## Your objective
Copy exactly, no pictures: every line from the one that contains "Given: Click range" through the end of the entries below.

(Stored data)
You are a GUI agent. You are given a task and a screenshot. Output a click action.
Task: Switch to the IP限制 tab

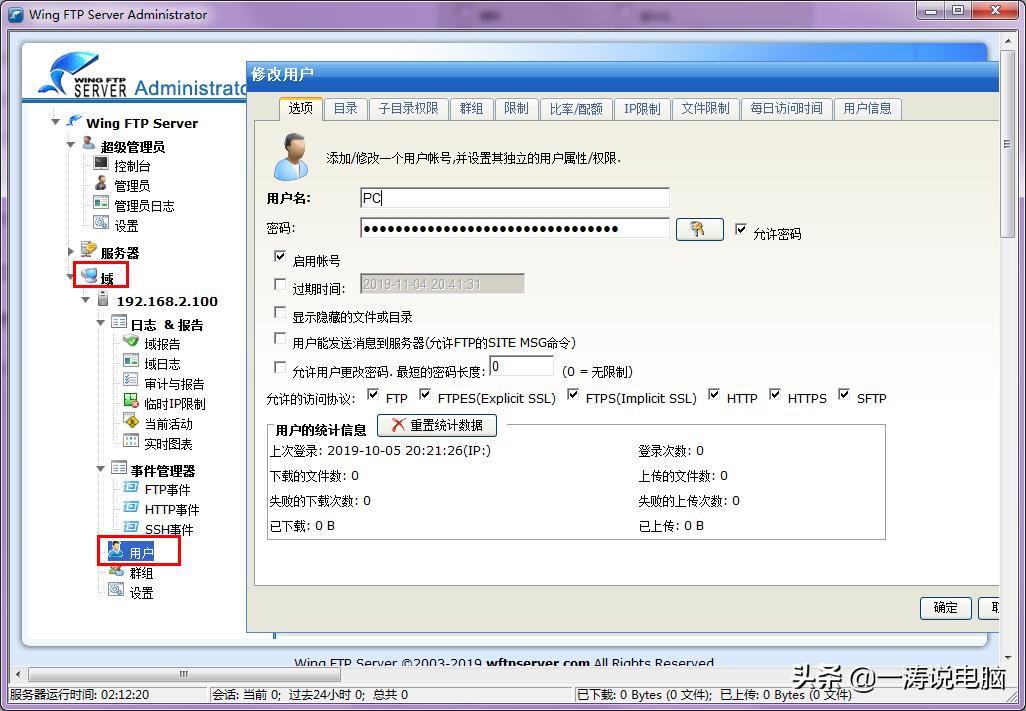coord(641,109)
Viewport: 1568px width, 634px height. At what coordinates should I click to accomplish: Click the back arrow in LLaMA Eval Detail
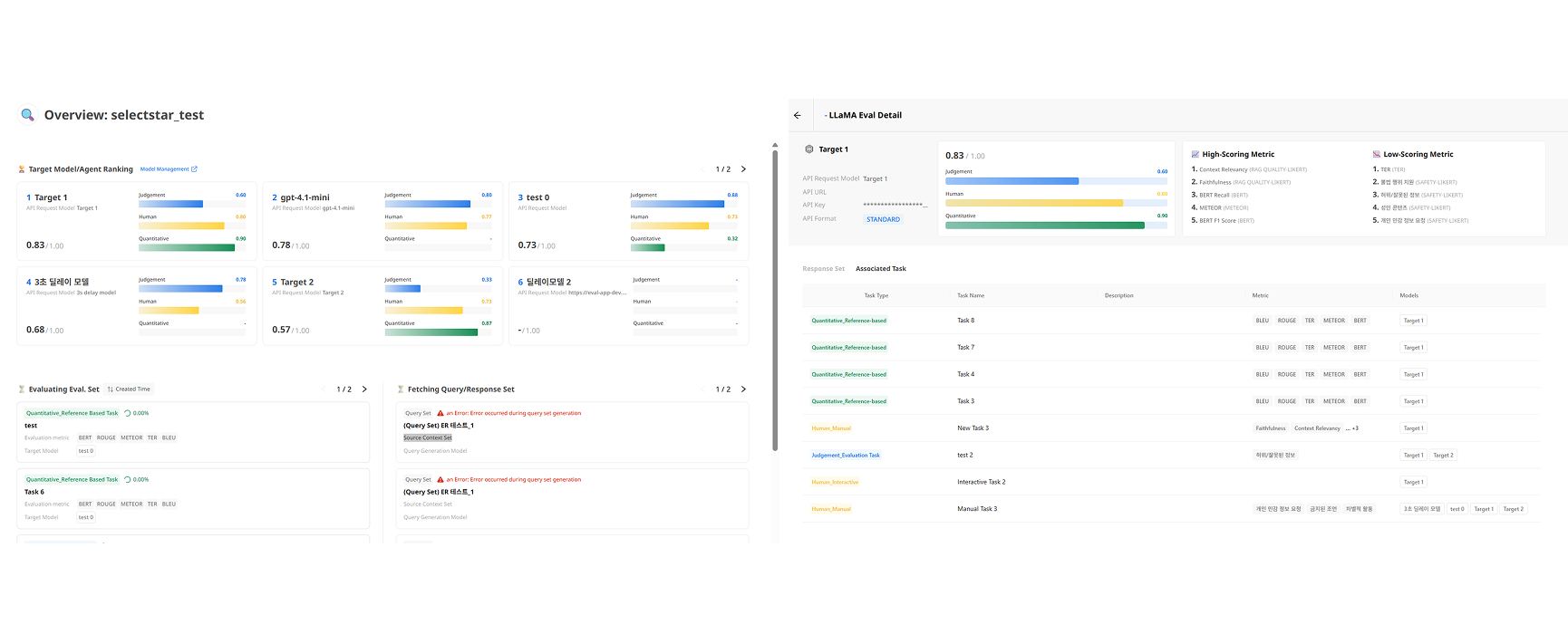(x=798, y=115)
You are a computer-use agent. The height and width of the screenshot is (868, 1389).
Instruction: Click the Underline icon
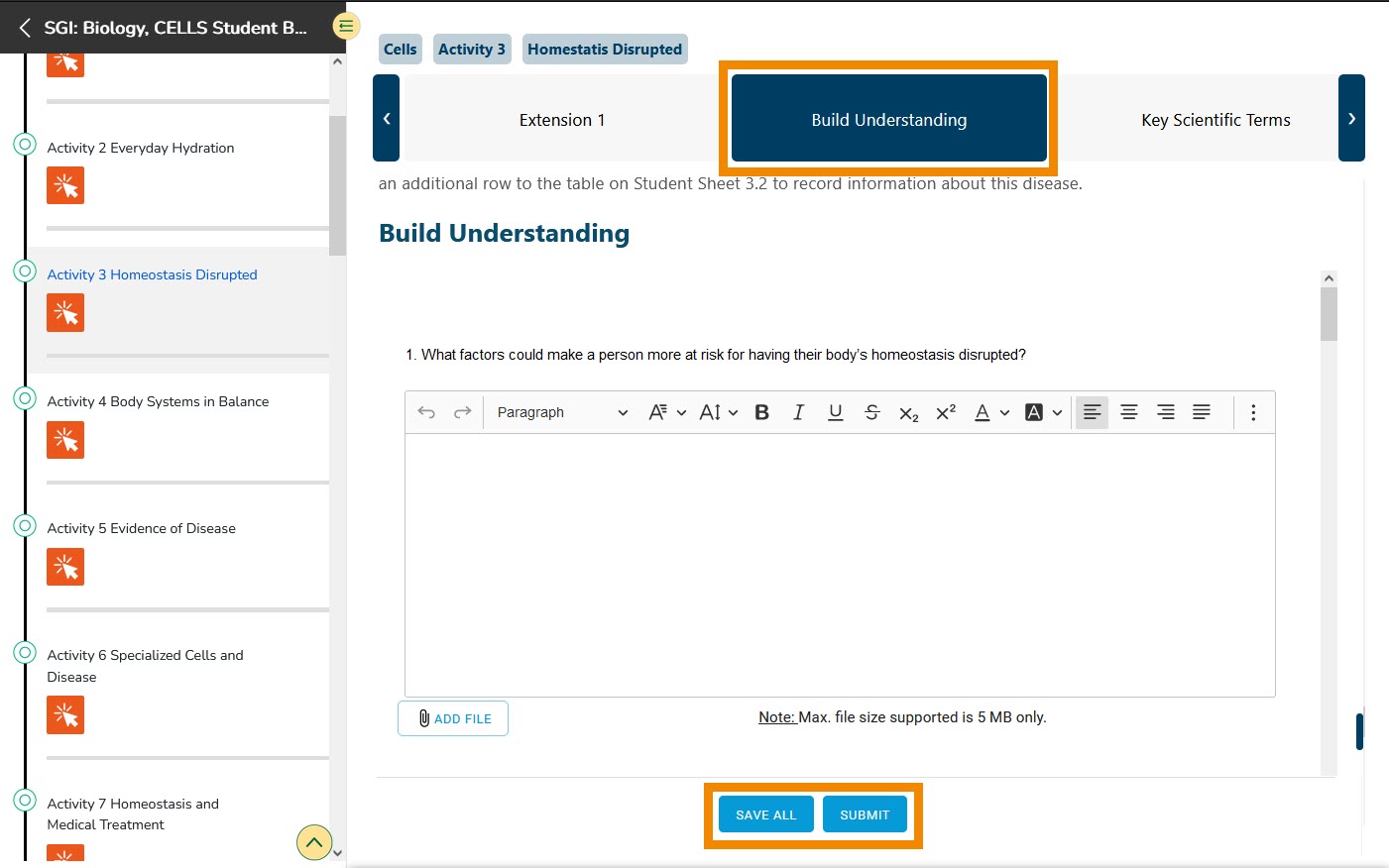click(835, 412)
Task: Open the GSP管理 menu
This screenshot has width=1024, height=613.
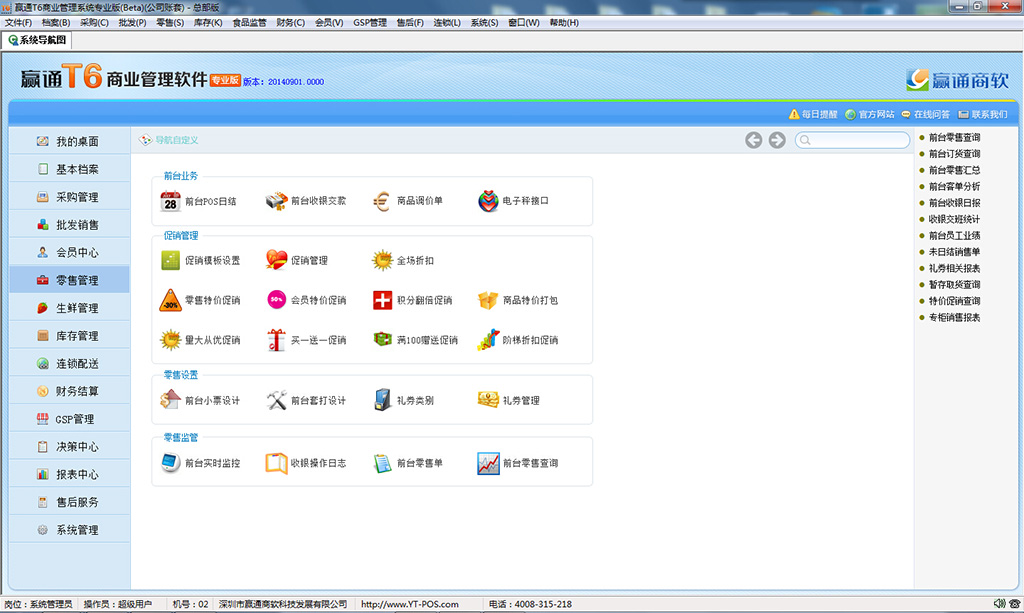Action: pos(369,22)
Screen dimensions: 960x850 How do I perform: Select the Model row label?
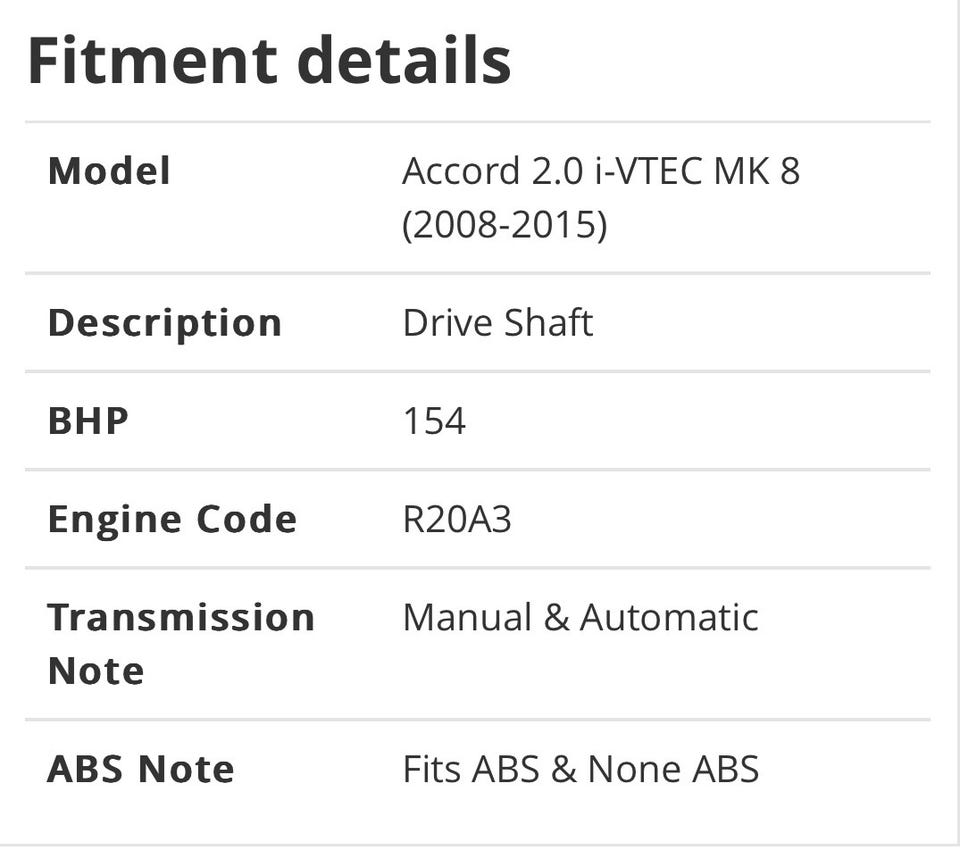click(x=109, y=171)
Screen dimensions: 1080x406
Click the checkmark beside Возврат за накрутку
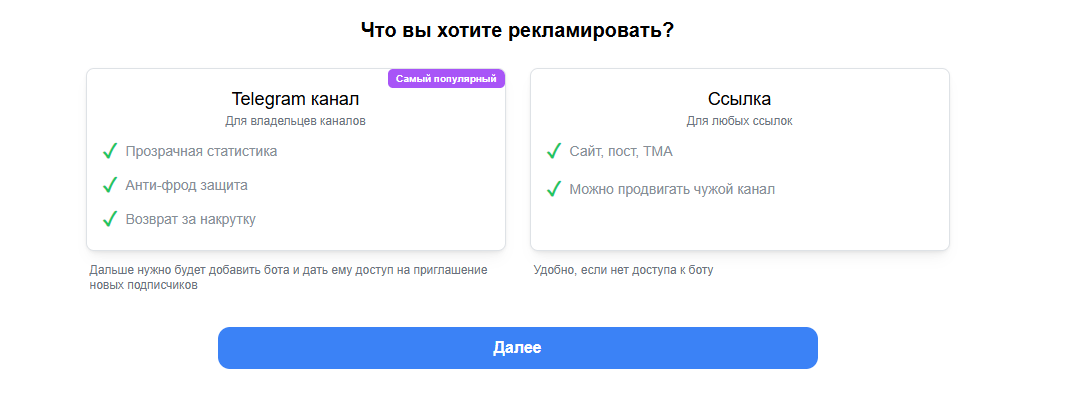(x=110, y=219)
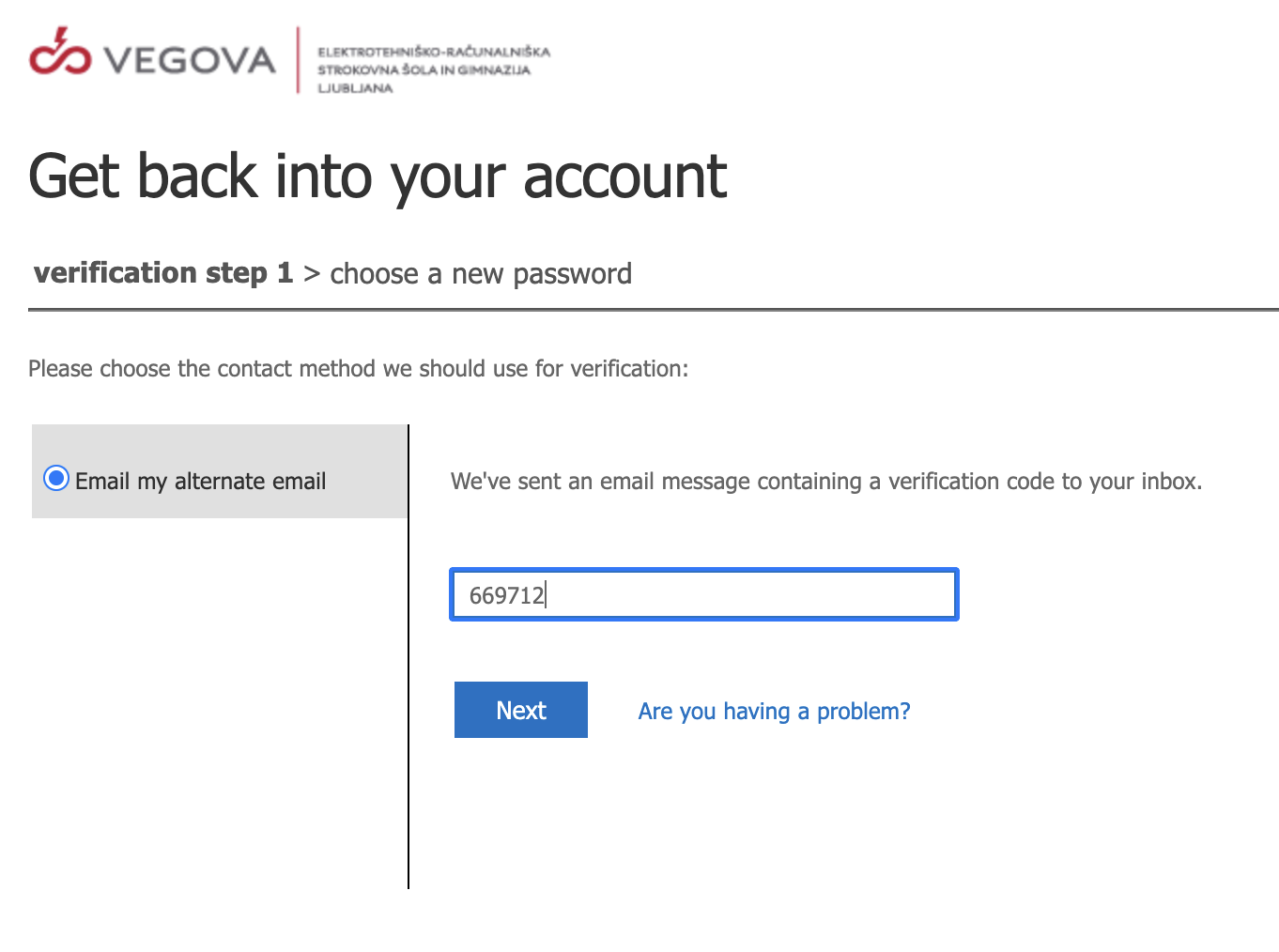Click the 'choose a new password' step
The height and width of the screenshot is (952, 1279).
[x=481, y=274]
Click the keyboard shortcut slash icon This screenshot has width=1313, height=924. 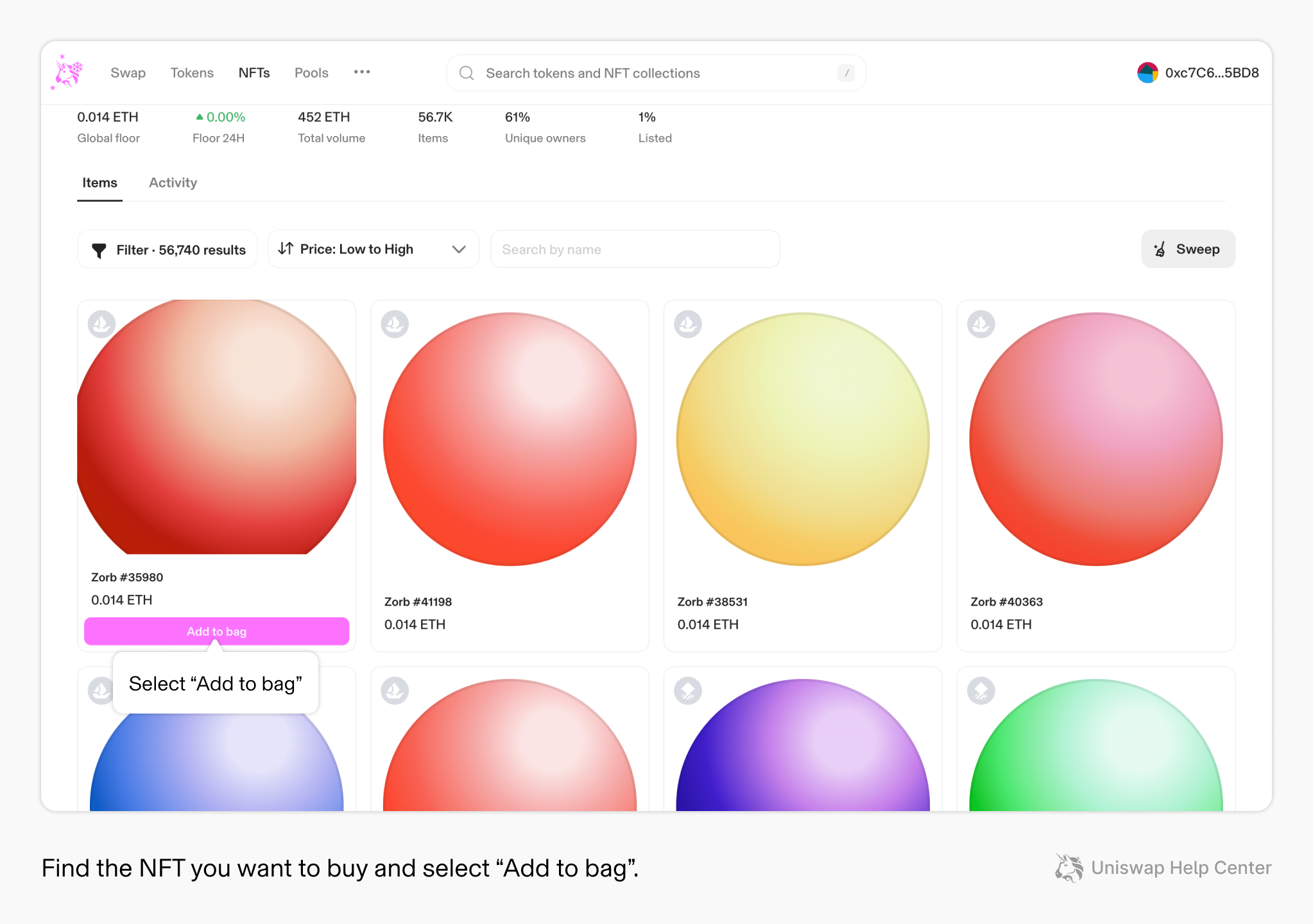[x=847, y=72]
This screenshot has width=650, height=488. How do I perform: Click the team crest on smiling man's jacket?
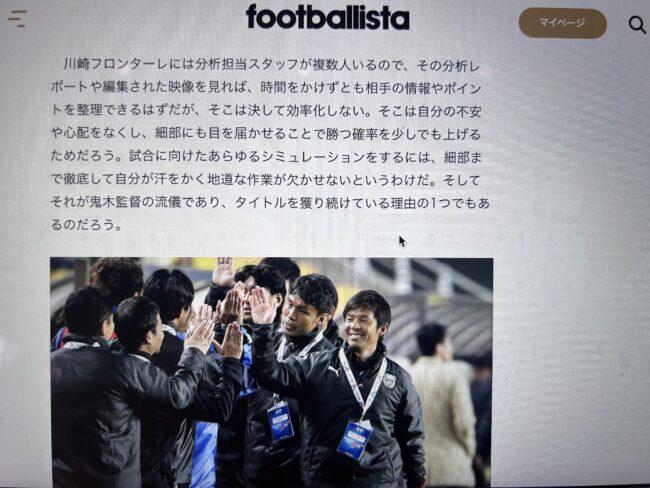point(388,379)
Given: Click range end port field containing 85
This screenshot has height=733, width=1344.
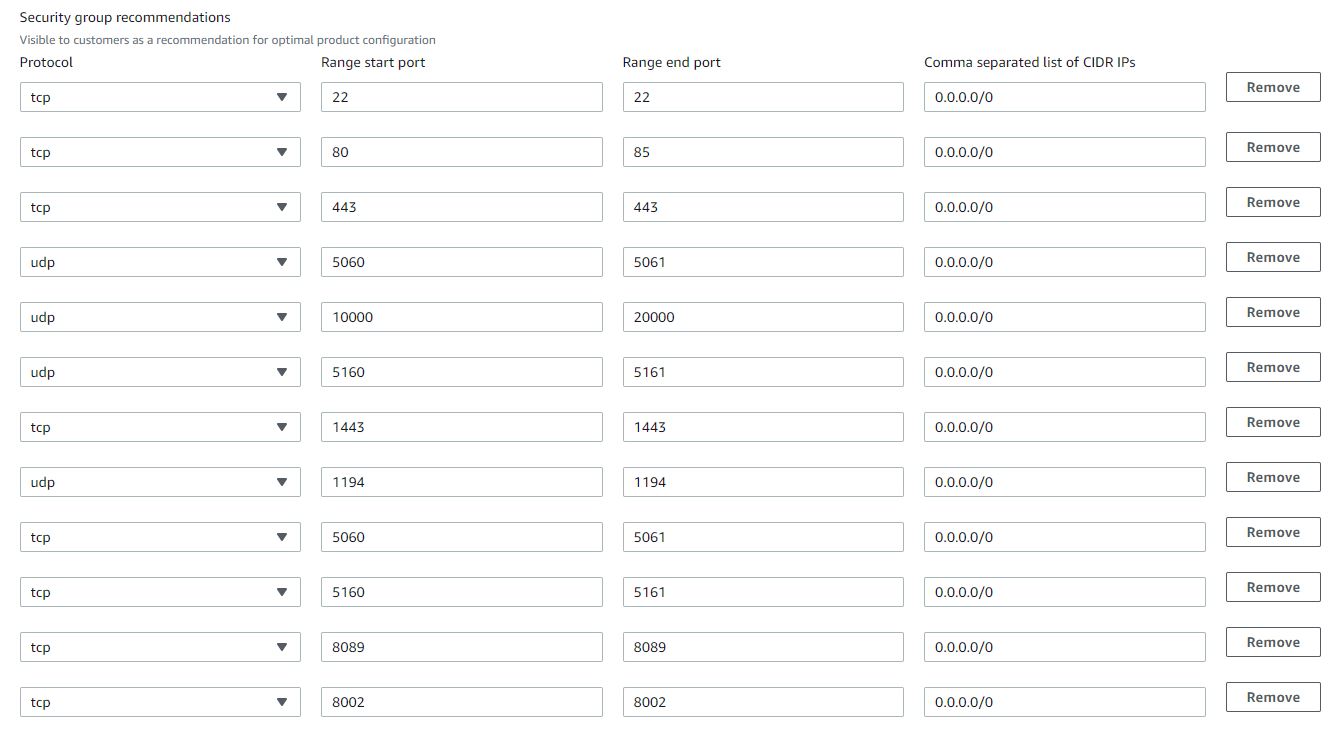Looking at the screenshot, I should coord(762,152).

## Output of the task
Given: Click range end port field containing 85
This screenshot has height=733, width=1344.
Looking at the screenshot, I should coord(762,152).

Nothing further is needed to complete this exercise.